Stored data entries:
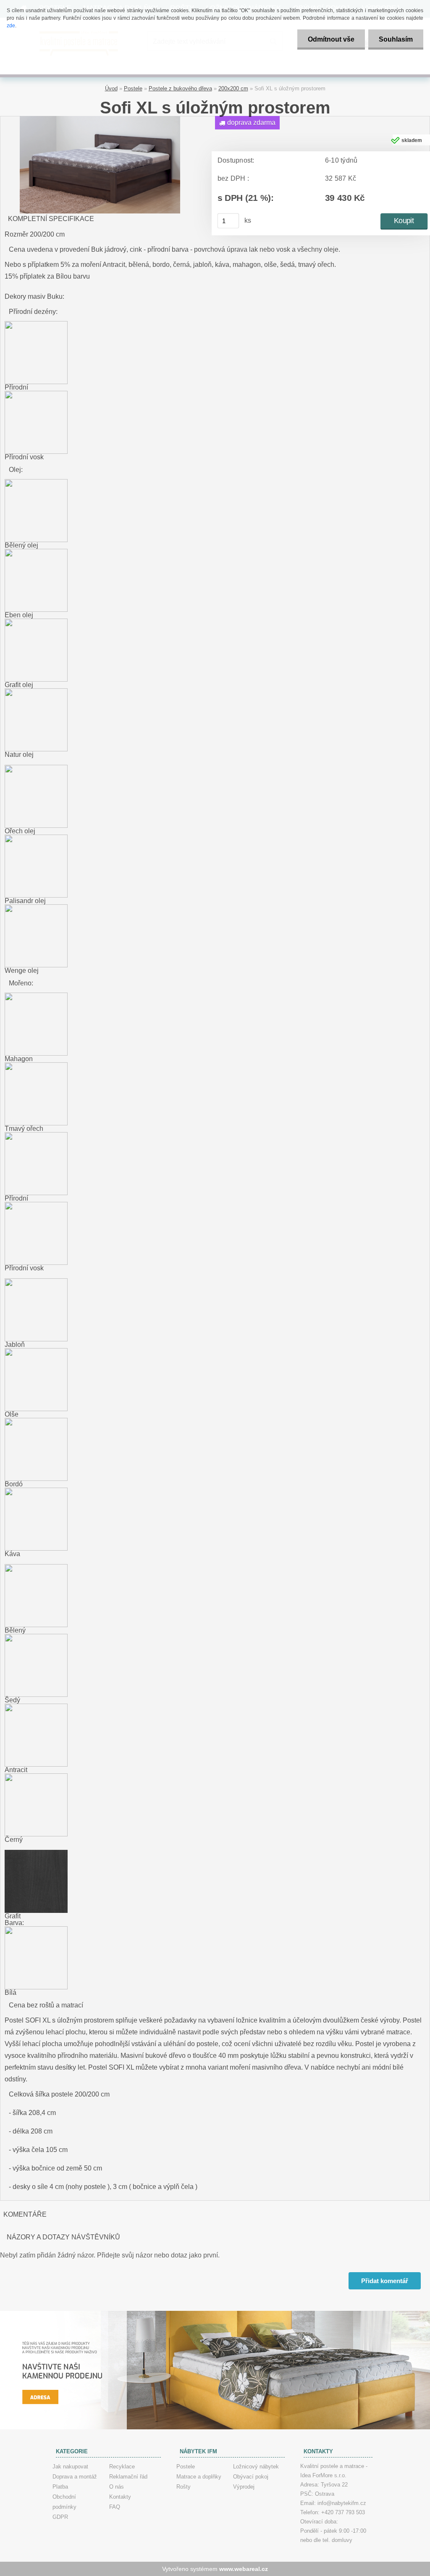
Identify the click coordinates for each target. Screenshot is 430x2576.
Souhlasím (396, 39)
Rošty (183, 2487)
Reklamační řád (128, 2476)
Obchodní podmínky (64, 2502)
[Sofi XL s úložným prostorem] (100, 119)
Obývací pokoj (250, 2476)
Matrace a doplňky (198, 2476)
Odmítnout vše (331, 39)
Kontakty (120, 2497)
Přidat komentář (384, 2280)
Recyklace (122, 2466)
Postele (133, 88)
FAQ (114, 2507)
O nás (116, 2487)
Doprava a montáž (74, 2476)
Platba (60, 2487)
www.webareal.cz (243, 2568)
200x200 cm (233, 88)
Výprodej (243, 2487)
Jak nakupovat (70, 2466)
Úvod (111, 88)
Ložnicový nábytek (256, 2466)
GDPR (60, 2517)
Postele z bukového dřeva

Task prompt: Only the lines from the one holding "Postele (133, 88)" through the end of the records should appear in the answer, each repeated exactly.

The answer:
Postele (133, 88)
FAQ (114, 2507)
O nás (116, 2487)
Doprava a montáž (74, 2476)
Platba (60, 2487)
www.webareal.cz (243, 2568)
200x200 cm (233, 88)
Výprodej (243, 2487)
Jak nakupovat (70, 2466)
Úvod (111, 88)
Ložnicový nábytek (256, 2466)
GDPR (60, 2517)
Postele z bukového dřeva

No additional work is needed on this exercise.